The tsunami left a scar on the land and on Japan's soul.
Every day for the past year at 2:46 p.m., the time of the earthquake, Hiromi Miura goes to the place where the waves took her husband Takeshi. She leaves his favorite sake and flowers. The couple met in 1st grade and thought they'd die together. Without him, she feels as though she HAS died.
Time has stopped for her, she said. She will never be cheered up. That's what she comes to tell her husband every day. That, and that she loves him.
If there was an epicenter to the tsunami horror it would be in Ishinomaki. Crews still search for 533 missing people; 3,182 died here, more than any other single place.
And no single place in this small city saw more death than the Okawa elementary school. It's now a shrine. People come daily, moved by the story of students who followed school guidelines and went outside to be safe from aftershocks. They were all lined up outside when the tsunami swept in. It carried 74 children and 10 teachers to their deaths.
A hill where they could have sought safety is right behind the school.

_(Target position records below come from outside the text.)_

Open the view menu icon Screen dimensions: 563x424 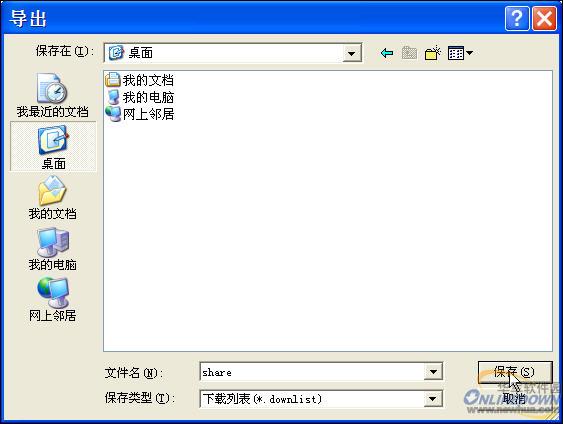460,53
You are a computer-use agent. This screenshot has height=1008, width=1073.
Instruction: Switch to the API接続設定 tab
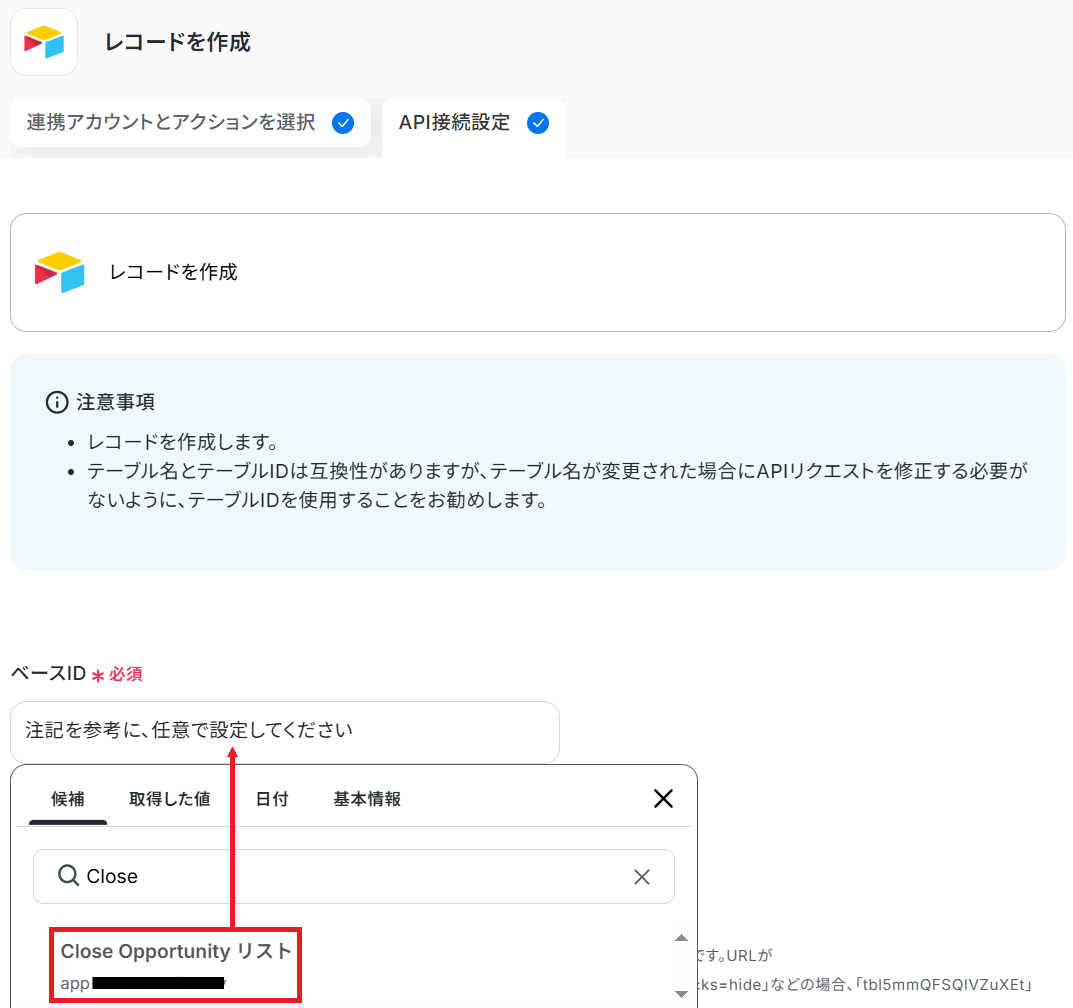[454, 123]
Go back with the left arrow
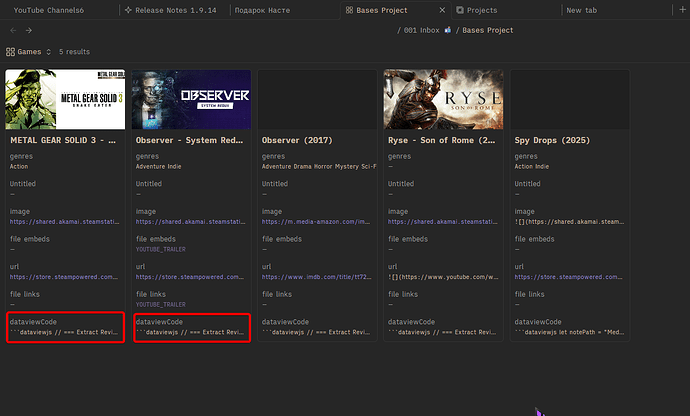Image resolution: width=690 pixels, height=416 pixels. (11, 30)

Sayomi Shito's 12-year-old daughter, Chisato, died at Okawa.
"Every day we'd touch cheeks," Sayomi told us. Chisato, her youngest, was the glue that held the family together.
One year later Sayomi is full of pain . . . and haunted by questions: "Was she scared? Was she waiting for me? Did she wear her jacket to keep warm?"
And the question that leaves her bitter: "Why did the school not protect her?" When angry parents confronted school officials, you can see on a home video the one teacher who survived the tsunami bowed his head in shame.
For many Japanese it's hard to not be angry at the Fukushima Dai-ichi nuclear plant. The ferocious force of the Earth unleashed a more fearsome one - a series of horrific events at the Fukushima Daiichi nuclear plant. Officials say the facility now is under control. But just last month we learned it came closer to total meltdown than anyone knew, except for a handful of government and company officials.
"Things have changed dramatically in how people view the government," said Kingston. "Trust in the powers-that-be has eroded dramatically, and this is unusual in Japan."
The government has launched a $235 billion, five-year recovery plan, but nobody who sees the wasteland - and certainly nobody who lives here - believes that's enough money or time to bring this region back.
Japan's recovery is too daunting, too immense for any one person to do much about.
But individual Japanese are having a big impact with little acts of kindness.
Shigeo Tomihari is one of a group of doll makers, making dolls for parents who've lost children in the tsunami.
After the harsh winter comes spring, he told us. You don't suffer the harsh winter forever. Spring will arrive. Wait for that day with this doll.
Sayomi Shito got one of the dolls. Her daughter, Chisato, loved Spring, when the cherry blossoms bloom.
But Sayomi can't see that promising future yet. Her eyes are too filled with tears.